=== Begin Enclosure ===

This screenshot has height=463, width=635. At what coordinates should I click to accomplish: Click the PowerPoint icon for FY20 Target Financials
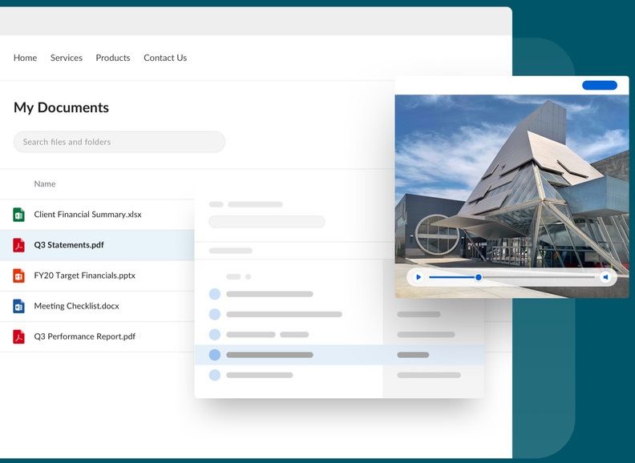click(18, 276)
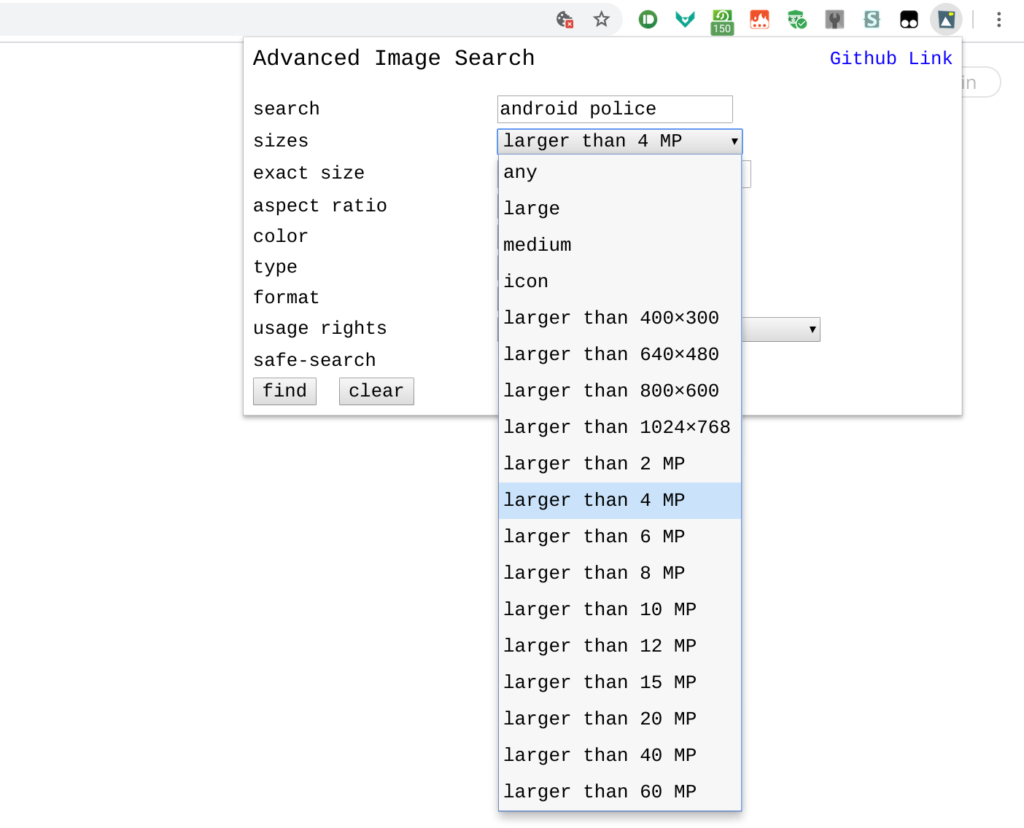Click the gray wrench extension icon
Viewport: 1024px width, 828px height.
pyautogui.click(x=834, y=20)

=== End Enclosure ===
=== Begin Enclosure ===

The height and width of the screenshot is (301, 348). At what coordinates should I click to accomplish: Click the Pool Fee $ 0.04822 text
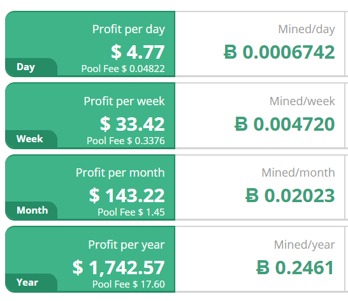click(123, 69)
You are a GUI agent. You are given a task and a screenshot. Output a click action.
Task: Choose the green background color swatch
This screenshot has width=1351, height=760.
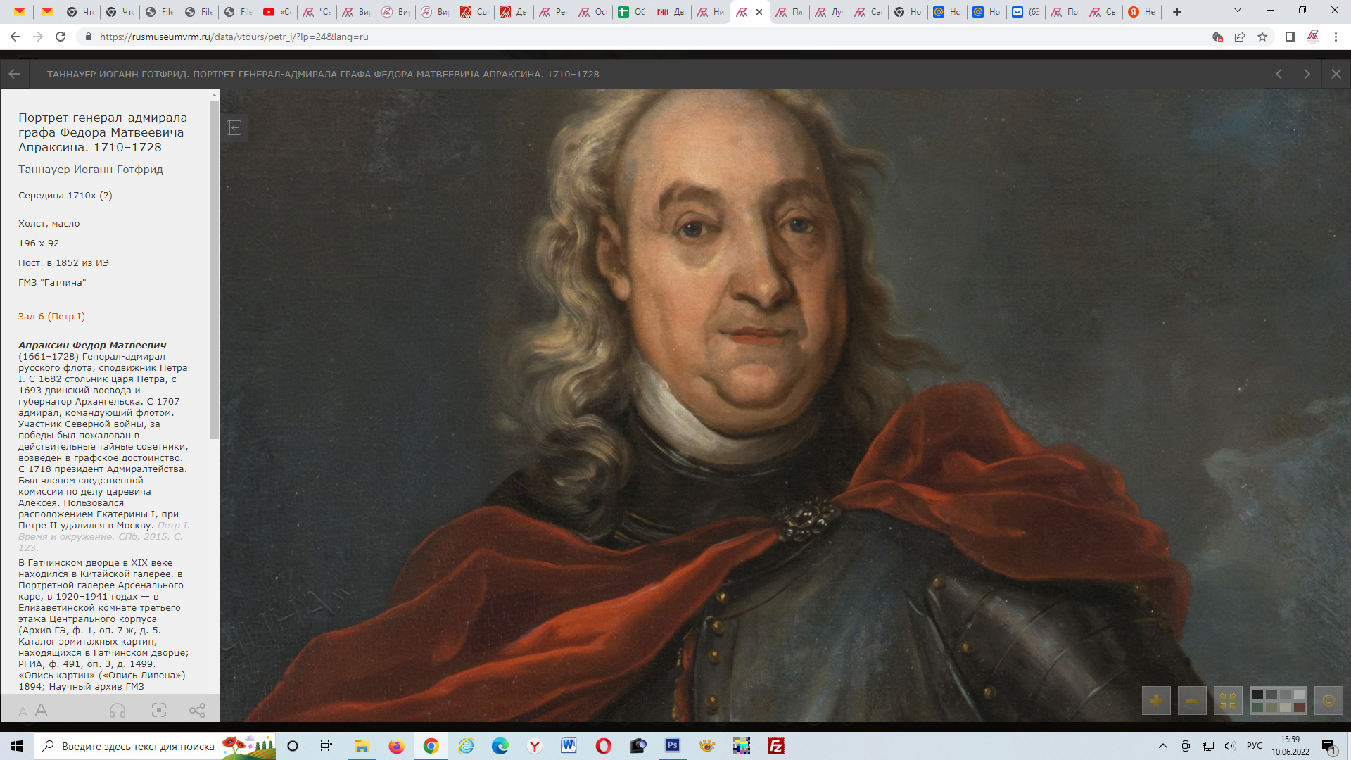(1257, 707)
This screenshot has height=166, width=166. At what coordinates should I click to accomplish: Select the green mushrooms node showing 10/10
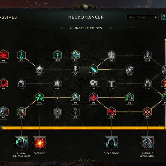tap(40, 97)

=== End Enclosure ===

- Work task
Return exactly the lines above, from the one with "The height and" up to and including the one with "Task: Choose the", and include no pictures.

- Task answer
The height and width of the screenshot is (301, 348). At what coordinates should I click to accomplish: Click the Pool Fee $ 0.04822 text
click(123, 69)
You are a GUI agent. You are given a task and a screenshot. Output a click action.
Task: Choose the green background color swatch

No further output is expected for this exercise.